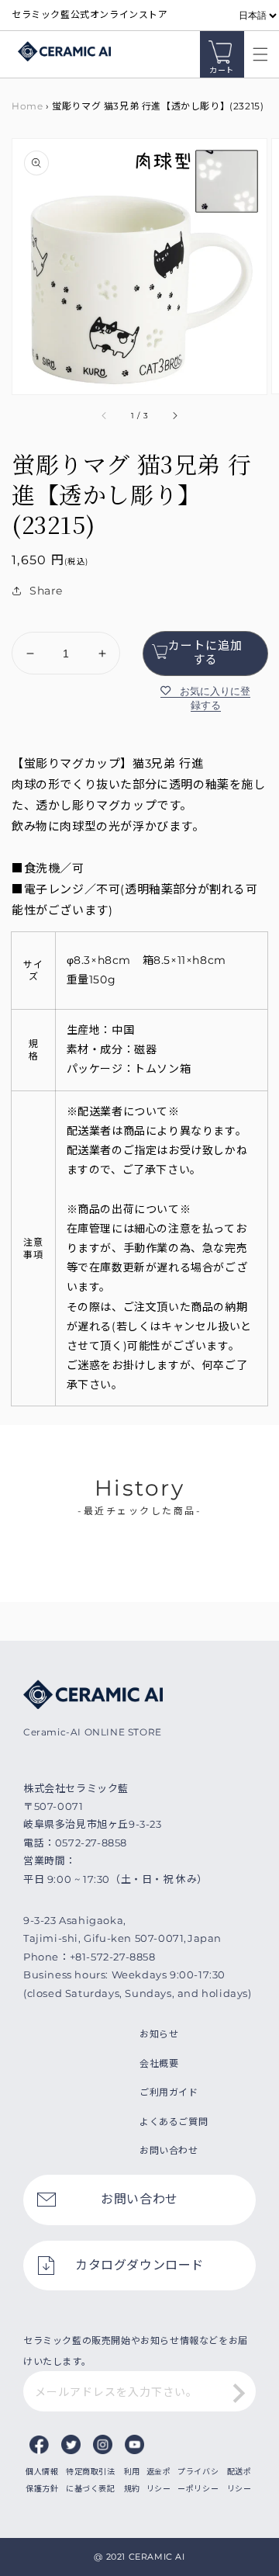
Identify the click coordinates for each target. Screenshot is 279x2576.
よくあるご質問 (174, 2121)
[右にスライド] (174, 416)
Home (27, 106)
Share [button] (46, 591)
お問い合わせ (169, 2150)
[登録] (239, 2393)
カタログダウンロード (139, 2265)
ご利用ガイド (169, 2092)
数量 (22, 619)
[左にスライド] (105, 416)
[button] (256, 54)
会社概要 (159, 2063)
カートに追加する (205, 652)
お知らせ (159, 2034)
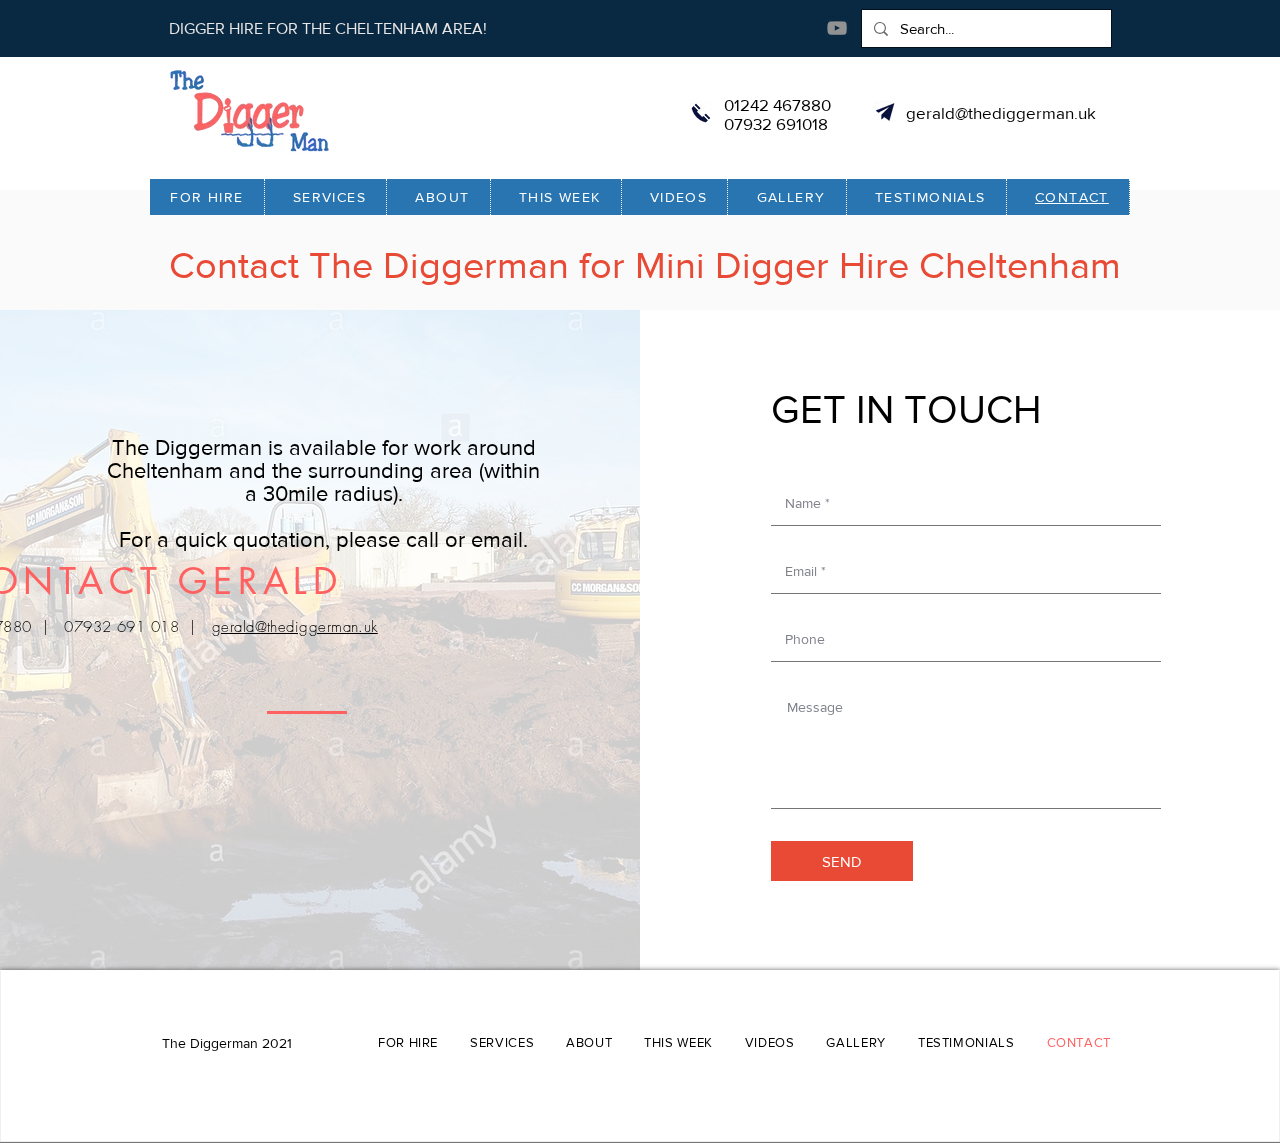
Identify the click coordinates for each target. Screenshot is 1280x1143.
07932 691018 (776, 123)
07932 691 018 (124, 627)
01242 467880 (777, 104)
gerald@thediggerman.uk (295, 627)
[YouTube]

--------------------

→ **Requirement**: Your task is to copy each line of the listing that holds the word "click".

→ **Answer section**:
Identify the click coordinates for each target. Screenshot is 279x2576.
Identify the click coordinates for each target. Screenshot is 1280x1143.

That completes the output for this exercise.